▸ **O pedido**:
Copie na íntegra o texto sobre carnaval e literatura infantil, sem alterar nenhuma palavra.

▸ **Trecho do texto**:
--*--

Carnaval e Literatura Infantil
Elias José
Não sei se os leitores já repararam,
mas o Carnaval nunca foi tema explorado em literatura para crianças. O futebol
aparece, mais raramente do que deveria, mas aparece. Agora me surpreendo com um
livro novo do baiano de Itabuna, Cyro de Mattos, que sempre nos surpreende com
novidades literárias, feitas com paixão, competência e talento. O Menino e O Trio Elétrico é a história de Chapinha, que vendia
amendoim e adorava carnaval. Ele morria de vontade de ir atrás do trio
elétrico, com abadá, quase impossível de ser adquirido pelo pobre, a animação e
alegria que não perguntam por classe social. Sonha sair dançando e cantando com
os seus artistas preferidos, divertindo-se com o seu povo. Curiosamente,
Chapinha vendia amendoim, e isto é outra surpresa. Na nossa imaculada
literatura para crianças é quase proibido, é politicamente incorreto falar do
trabalho de crianças, como se isto não fosse problema brasileiro, de norte a
sul. Um tema que merece inclusive melhor discussão por parte de nossa sociedade
e pede a criação de muitas escolas profissionais. Mas isto é assunto para outro
dia. Agora, eu quero é acompanhar Chapinha, menino negro e esperto, em sua luta
pela sobrevivência diária e pelo seu sonho de carnavalesco.

--*--

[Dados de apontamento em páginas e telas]

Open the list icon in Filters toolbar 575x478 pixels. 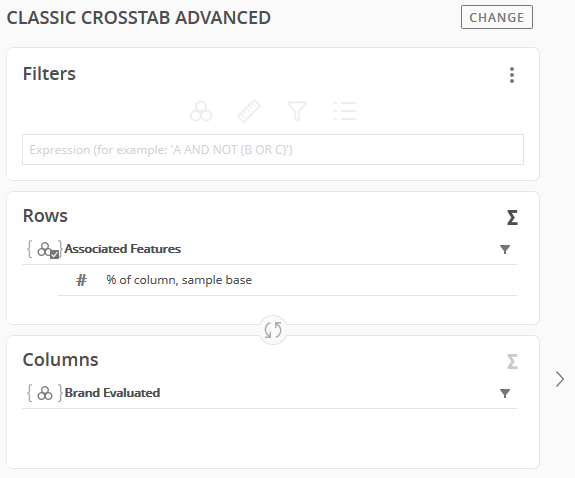click(345, 111)
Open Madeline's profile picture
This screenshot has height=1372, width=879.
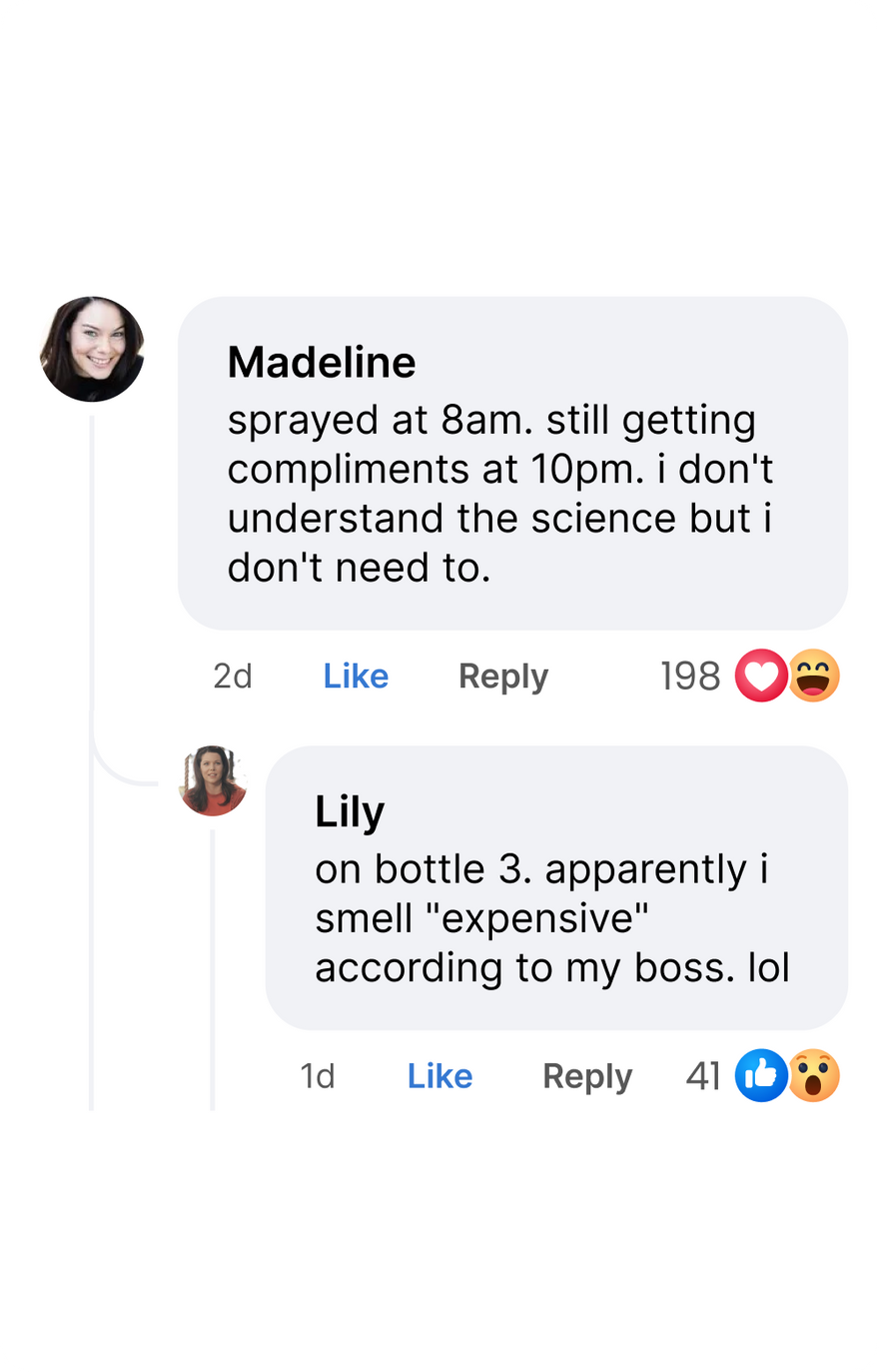click(92, 350)
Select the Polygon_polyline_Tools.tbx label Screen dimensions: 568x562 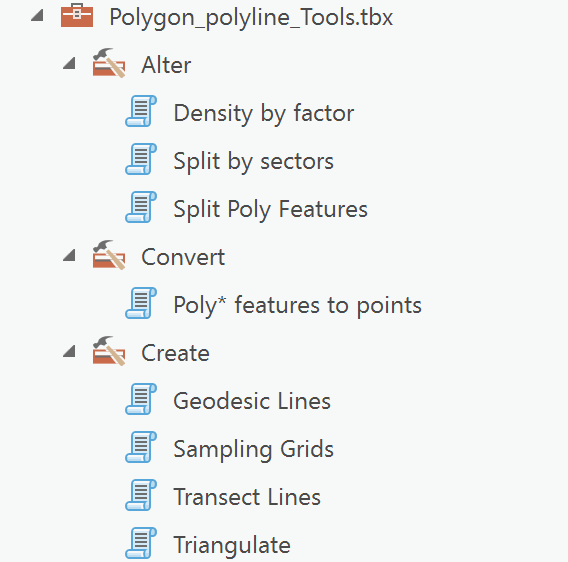pyautogui.click(x=251, y=18)
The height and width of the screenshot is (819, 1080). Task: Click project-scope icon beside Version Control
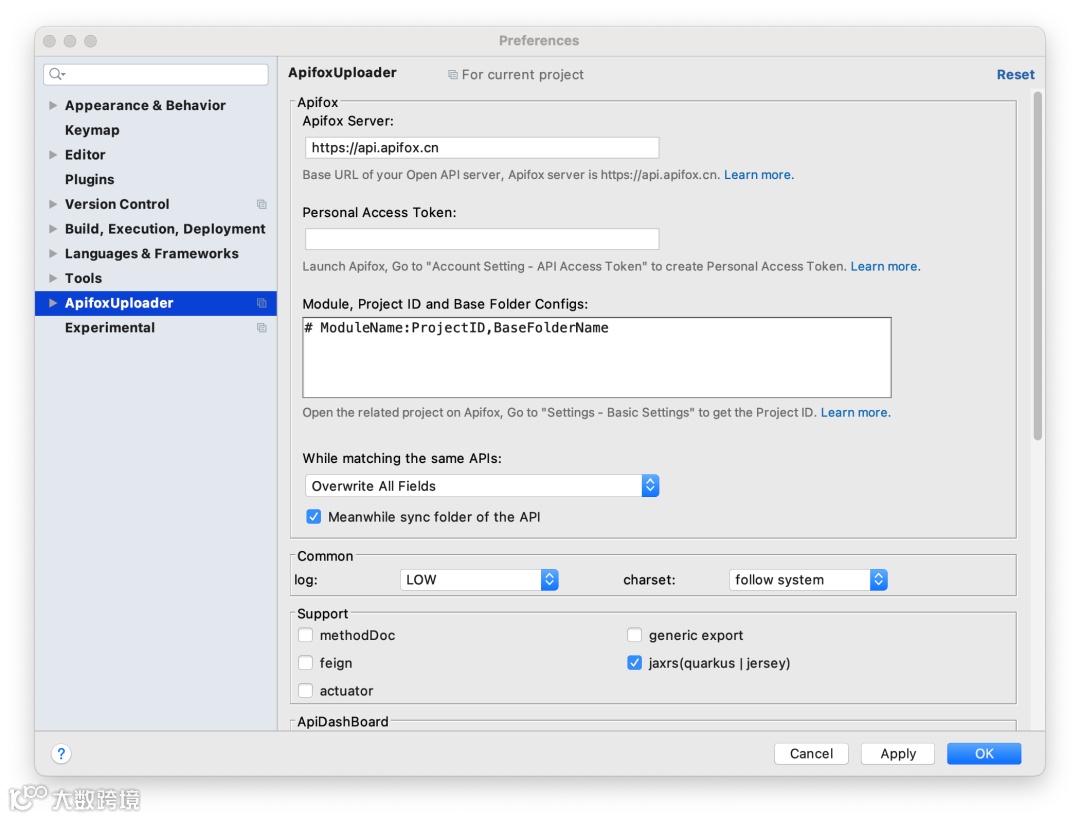[262, 204]
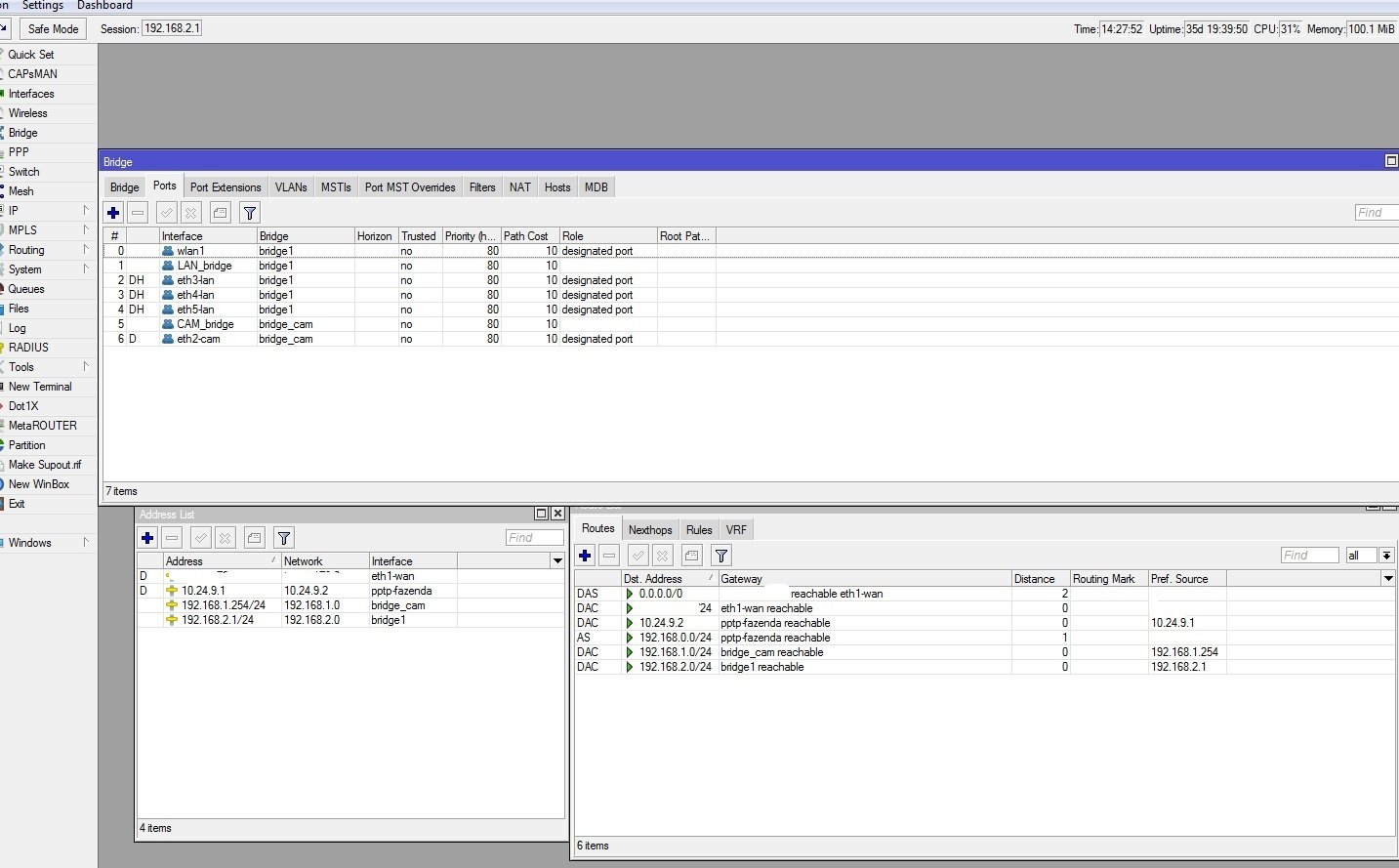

--*--

▸ **Resultado esperado**:
Carnaval e Literatura Infantil
Elias José
Não sei se os leitores já repararam,
mas o Carnaval nunca foi tema explorado em literatura para crianças. O futebol
aparece, mais raramente do que deveria, mas aparece. Agora me surpreendo com um
livro novo do baiano de Itabuna, Cyro de Mattos, que sempre nos surpreende com
novidades literárias, feitas com paixão, competência e talento. O Menino e O Trio Elétrico é a história de Chapinha, que vendia
amendoim e adorava carnaval. Ele morria de vontade de ir atrás do trio
elétrico, com abadá, quase impossível de ser adquirido pelo pobre, a animação e
alegria que não perguntam por classe social. Sonha sair dançando e cantando com
os seus artistas preferidos, divertindo-se com o seu povo. Curiosamente,
Chapinha vendia amendoim, e isto é outra surpresa. Na nossa imaculada
literatura para crianças é quase proibido, é politicamente incorreto falar do
trabalho de crianças, como se isto não fosse problema brasileiro, de norte a
sul. Um tema que merece inclusive melhor discussão por parte de nossa sociedade
e pede a criação de muitas escolas profissionais. Mas isto é assunto para outro
dia. Agora, eu quero é acompanhar Chapinha, menino negro e esperto, em sua luta
pela sobrevivência diária e pelo seu sonho de carnavalesco.